Por fim, suspeita-se que a relação causa/efeito seja inversa. “Um coração mais debilitado poderia facilitar os quadros alérgicos”, opina o imunologista Jorge Kalil, do Instituto do Coração de São Paulo. De qualquer forma, ninguém precisa se desesperar só porque seu organismo não tolera um local empoeirado. Ainda não existe nenhuma prova definitiva de que esses indivíduos sejam inevitavelmente propensos a sofrer do coração. Por via das dúvidas, os primeiros indícios servem para encorajá-los a consultar um especialista e manter a doença sob controle.
SENSÍVEL DEMAIS
Repare! Se os sintomas abaixo insistirem em incomodá-lo toda vez que se expuser a um agente específico, é bem provável que você integre o grupo dos alérgicos. Procure um médico
- ›› Chiado no peito
- ›› Coceira nos olhos e no nariz
- ›› Espirro
- ›› Coriza
- ›› Lacrimejamento
- ›› Obstrução nasal
O raciocínio parece lógico: se a alergia respiratória deflagra a produção de substâncias inflamatórias e se elas, por sua vez, intensificariam o engarrafamento no trânsito arterial, será que tratar o processo alérgico daria uma força à prevenção dos males que afligem o peito? “Ainda é cedo para afirmar, mas existe essa possibilidade”, opina Hugo Neto. A questão é que de nada adianta esperar uma crise daquelas para dar a devida atenção ao problema. “A inflamação persiste mesmo na ausência do fator desencadeante”, avisa o imunofarmacologista. Portanto, segundo ele, quem é propenso ao surto precisa se submeter a consultas periódicas e seguir um tratamento regular para manter o sistema imunológico estável.
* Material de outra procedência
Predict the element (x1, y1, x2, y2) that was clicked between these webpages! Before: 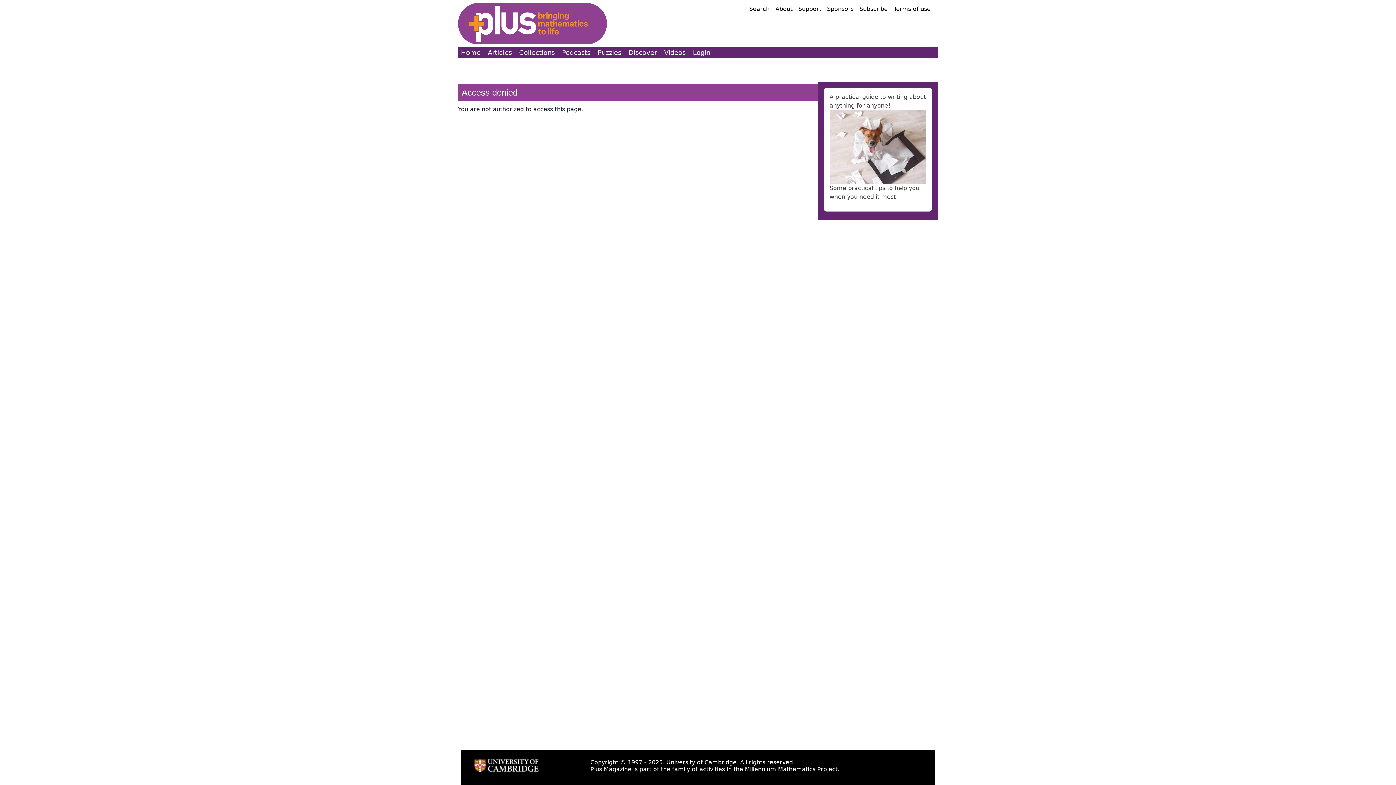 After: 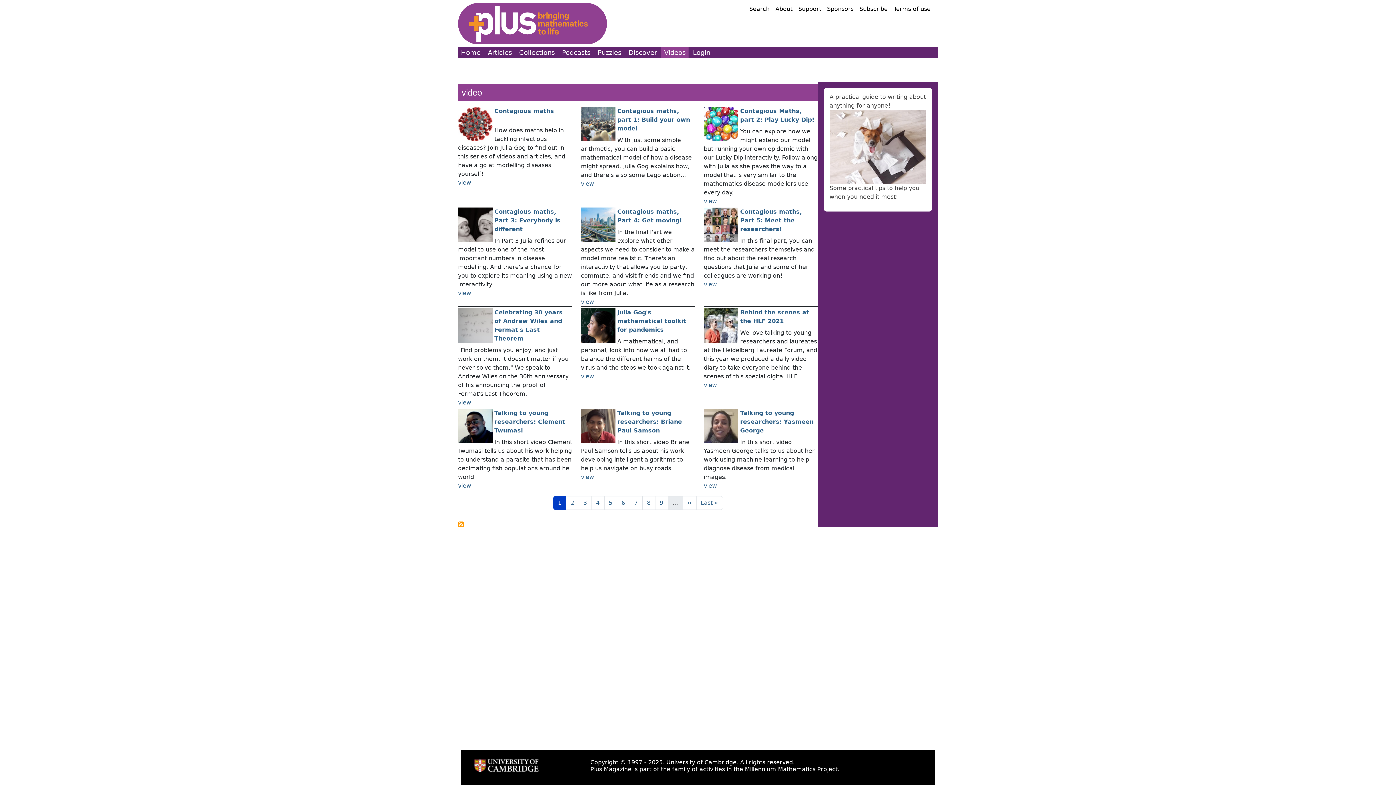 Action: bbox: (661, 47, 688, 58) label: VideosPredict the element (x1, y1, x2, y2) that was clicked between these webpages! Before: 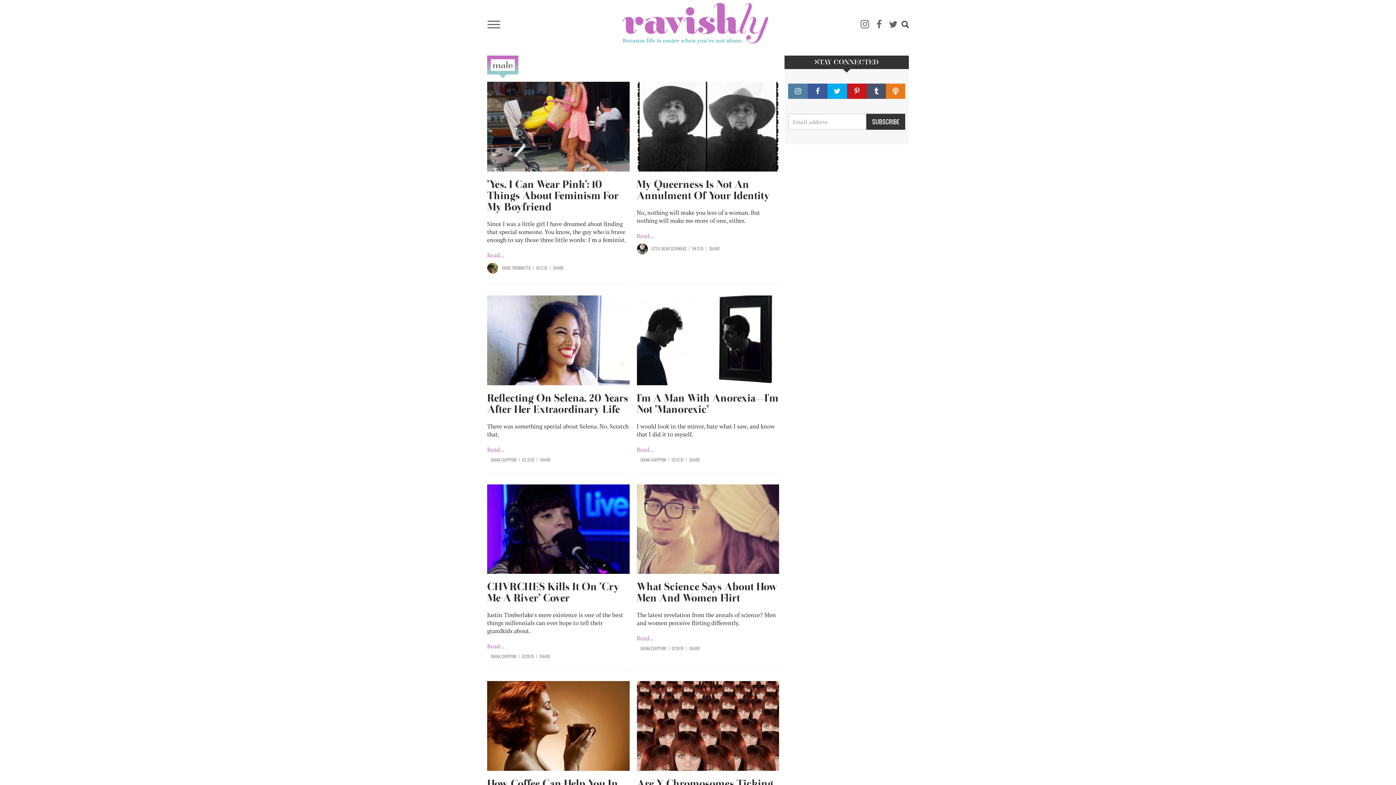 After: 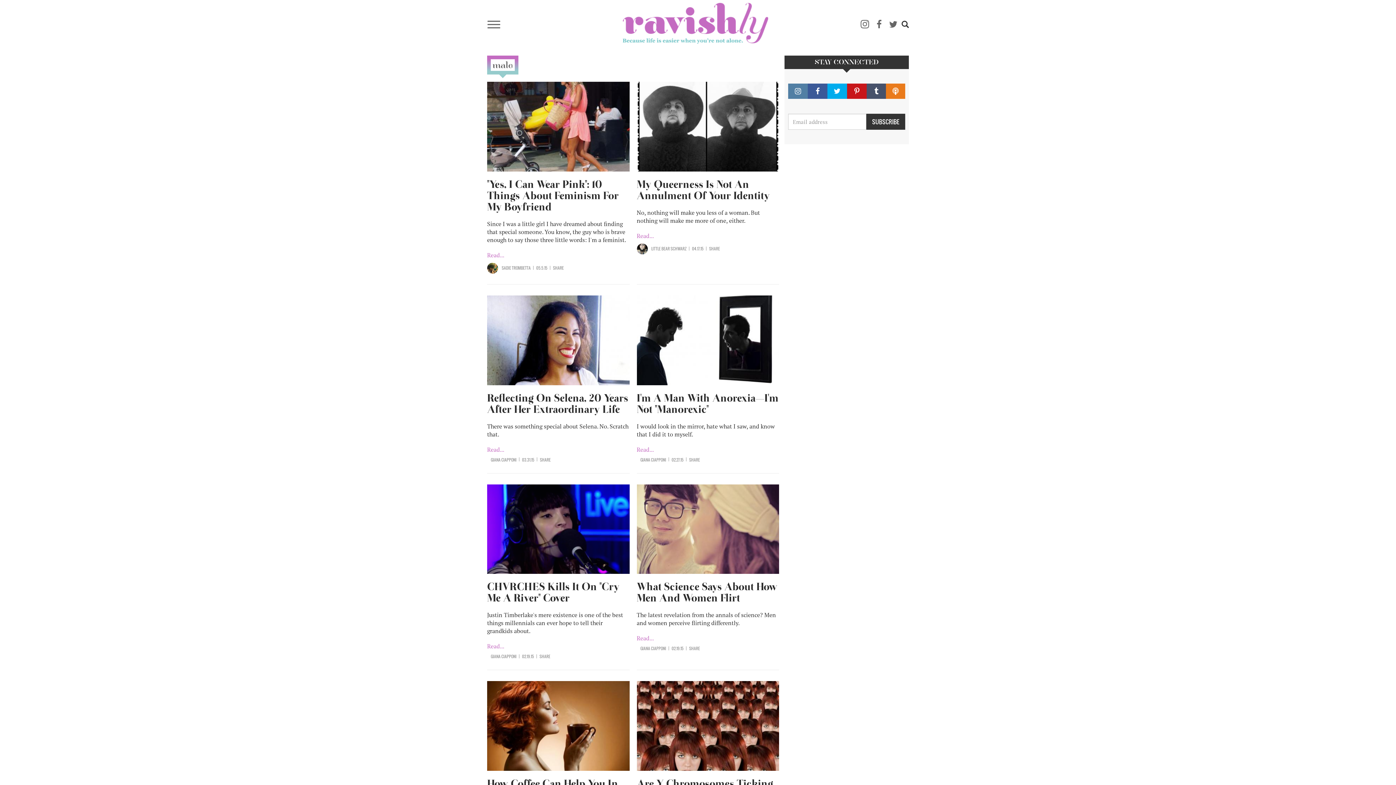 Action: bbox: (886, 83, 905, 98)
Medicamentos como corticoesteroides, broncodilatadores e até descongestionantes nasais são algumas opções dos médicos para controlar a doença. Mas atenção: jamais se medique. “O uso indiscriminado desses remédios pode provocar efeitos colaterais como a taquicardia”, alerta Ricardo Pavanello. Só um profissional é capaz de avaliar os fatores de risco cardiovascular de cada pessoa e, assim, prescrever uma droga mais adequada. A imunoterapia é uma alternativa que costuma surtir bons resultados. “Trata-se da dessensibilização do indivíduo a um agente que causa alergia”, esclarece Jorge Kalil.
Mas os especialistas concordam em uníssono: a melhor solução mesmo é se prevenir. “Fique longe de fatores que irritam as vias respiratórias, como cigarro, fumaça e odores fortes”, aconselha Adelmir Machado. Deixar o ambiente livre de agressores em potencial é outra boa dica. “Quem é alérgico a ácaro deve evitar cortinas e tapetes e tem de trocar a roupa de cama com frequência”, exemplifica. Se essas medidas não são a garantia de um coração mais forte, pelo menos melhoram a qualidade de vida e resguardam o corpo contra tanta inflamação. São providências simples que fazem você respirar aliviado!
CORPO INFLAMADO
Se todo processo alérgico induz a produção de substâncias inflamatórias, então é quase certo que outras alergias, como as alimentares ou a dermatite atópica — cuja vítima é a pele —, também contribuam com os males cardiovasculares. “O mesmo vale para as demais doenças geradoras de inflamação, como a periodontite, que acomete a gengiva, e a artrite reumatoide, que afeta as articulações”, acrescenta Ricardo Pavanello. Por isso, no meio médico, especula-se se o tratamento desses problemas ajudaria na prevenção dos piripaques cardíacos.